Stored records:
= Beginning of Section =
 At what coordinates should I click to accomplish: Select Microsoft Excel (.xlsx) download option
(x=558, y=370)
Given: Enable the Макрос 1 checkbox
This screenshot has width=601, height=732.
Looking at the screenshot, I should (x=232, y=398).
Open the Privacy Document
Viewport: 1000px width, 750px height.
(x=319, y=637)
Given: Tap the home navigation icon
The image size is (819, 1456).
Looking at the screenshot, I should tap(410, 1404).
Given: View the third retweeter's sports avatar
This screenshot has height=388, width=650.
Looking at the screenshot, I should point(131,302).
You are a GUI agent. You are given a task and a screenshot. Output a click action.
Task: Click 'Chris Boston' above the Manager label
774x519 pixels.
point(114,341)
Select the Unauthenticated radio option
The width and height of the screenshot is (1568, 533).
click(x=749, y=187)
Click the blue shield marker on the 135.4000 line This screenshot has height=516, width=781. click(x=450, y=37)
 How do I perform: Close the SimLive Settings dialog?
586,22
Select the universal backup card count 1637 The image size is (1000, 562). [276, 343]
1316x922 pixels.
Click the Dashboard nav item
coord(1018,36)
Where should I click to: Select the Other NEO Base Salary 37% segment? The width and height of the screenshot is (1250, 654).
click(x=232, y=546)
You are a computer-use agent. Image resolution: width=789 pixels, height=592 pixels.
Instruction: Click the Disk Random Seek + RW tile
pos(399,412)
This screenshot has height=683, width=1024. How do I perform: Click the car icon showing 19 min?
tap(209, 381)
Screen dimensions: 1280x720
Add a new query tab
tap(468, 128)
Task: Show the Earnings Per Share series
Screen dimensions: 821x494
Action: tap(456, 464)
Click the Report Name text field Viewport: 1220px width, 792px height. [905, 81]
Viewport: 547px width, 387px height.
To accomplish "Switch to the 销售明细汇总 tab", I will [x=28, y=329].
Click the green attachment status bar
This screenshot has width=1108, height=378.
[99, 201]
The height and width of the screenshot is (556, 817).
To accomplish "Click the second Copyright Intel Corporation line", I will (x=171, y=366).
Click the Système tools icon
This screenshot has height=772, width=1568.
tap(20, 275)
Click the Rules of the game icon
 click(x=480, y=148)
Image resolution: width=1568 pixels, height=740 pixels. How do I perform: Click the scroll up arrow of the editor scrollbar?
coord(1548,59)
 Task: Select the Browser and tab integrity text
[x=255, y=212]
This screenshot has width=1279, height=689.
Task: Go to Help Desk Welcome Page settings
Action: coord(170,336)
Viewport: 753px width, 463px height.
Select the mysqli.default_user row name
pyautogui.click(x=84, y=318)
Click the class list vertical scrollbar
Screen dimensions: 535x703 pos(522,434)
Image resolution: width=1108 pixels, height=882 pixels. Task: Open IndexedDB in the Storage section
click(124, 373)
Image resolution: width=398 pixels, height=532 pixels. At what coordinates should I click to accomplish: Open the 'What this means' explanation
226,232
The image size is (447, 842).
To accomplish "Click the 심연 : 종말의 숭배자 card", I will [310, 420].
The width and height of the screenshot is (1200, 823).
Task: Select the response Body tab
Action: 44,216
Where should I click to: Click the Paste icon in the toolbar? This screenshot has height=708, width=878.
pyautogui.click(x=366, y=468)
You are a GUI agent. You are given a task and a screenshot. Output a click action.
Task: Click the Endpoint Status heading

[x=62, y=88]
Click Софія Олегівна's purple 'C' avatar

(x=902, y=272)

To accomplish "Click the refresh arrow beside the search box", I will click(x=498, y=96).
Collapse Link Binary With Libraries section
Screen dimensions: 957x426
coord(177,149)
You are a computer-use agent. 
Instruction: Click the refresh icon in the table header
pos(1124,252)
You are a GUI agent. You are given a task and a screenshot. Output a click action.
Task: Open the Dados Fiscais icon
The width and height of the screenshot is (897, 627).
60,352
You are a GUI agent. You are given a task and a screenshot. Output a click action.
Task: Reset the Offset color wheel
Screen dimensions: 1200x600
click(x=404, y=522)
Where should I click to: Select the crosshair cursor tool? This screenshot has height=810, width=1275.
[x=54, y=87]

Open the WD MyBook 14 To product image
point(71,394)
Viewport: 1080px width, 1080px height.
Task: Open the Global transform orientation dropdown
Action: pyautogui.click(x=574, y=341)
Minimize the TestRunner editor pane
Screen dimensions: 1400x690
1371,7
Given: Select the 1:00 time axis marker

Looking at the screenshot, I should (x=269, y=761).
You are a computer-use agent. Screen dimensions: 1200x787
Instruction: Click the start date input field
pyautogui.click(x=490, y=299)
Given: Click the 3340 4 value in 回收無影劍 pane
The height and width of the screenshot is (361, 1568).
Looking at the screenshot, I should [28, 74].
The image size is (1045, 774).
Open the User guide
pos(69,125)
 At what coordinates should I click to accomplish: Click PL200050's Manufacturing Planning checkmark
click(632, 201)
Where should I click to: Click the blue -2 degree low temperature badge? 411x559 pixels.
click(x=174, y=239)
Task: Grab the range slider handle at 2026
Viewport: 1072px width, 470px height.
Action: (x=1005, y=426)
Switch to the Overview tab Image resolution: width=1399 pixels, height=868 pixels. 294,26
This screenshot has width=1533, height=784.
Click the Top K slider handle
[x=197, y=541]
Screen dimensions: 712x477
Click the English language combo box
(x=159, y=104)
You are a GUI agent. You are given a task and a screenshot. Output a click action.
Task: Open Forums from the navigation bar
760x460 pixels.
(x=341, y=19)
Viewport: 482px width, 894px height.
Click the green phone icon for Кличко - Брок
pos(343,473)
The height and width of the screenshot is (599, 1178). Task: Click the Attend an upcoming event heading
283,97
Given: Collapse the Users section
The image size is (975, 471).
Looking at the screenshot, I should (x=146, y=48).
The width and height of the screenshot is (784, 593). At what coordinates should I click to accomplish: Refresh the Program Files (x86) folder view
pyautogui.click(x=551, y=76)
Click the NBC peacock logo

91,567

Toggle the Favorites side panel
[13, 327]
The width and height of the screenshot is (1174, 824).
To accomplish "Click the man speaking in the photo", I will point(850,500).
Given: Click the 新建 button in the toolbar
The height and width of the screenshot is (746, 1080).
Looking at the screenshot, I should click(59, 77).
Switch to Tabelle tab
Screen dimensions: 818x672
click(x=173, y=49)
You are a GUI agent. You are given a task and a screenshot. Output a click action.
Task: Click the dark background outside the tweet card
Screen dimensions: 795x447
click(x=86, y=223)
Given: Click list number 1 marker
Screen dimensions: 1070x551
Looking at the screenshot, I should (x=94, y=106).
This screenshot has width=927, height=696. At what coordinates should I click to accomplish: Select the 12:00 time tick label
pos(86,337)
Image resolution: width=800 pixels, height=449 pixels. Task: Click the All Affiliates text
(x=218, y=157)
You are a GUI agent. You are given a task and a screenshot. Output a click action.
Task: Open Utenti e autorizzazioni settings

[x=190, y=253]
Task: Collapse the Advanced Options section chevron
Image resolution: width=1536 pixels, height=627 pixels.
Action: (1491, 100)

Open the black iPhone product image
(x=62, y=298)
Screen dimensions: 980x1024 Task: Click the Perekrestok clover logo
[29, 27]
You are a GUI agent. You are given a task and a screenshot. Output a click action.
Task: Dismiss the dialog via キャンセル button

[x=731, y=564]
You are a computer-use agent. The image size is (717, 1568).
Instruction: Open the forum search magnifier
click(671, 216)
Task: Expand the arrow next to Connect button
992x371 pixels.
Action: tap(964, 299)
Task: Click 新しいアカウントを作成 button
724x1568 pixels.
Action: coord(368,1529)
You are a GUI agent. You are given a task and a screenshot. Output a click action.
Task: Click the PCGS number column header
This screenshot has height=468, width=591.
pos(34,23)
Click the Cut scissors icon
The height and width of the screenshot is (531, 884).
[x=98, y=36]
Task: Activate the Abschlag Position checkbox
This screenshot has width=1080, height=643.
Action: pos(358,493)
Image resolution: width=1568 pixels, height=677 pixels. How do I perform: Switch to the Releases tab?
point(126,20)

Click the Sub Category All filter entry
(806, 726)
= End of Section =
What is expected:
Which lines of the data contain the word "computer"? Copy each one.

Your solution:
You are a computer-use agent. Image resolution: width=789 pixels, height=592 pixels.
You are a computer-use agent. 
You are a computer-use agent. Screen dimensions: 1200x787
You are a computer-use agent. The image size is (717, 1568).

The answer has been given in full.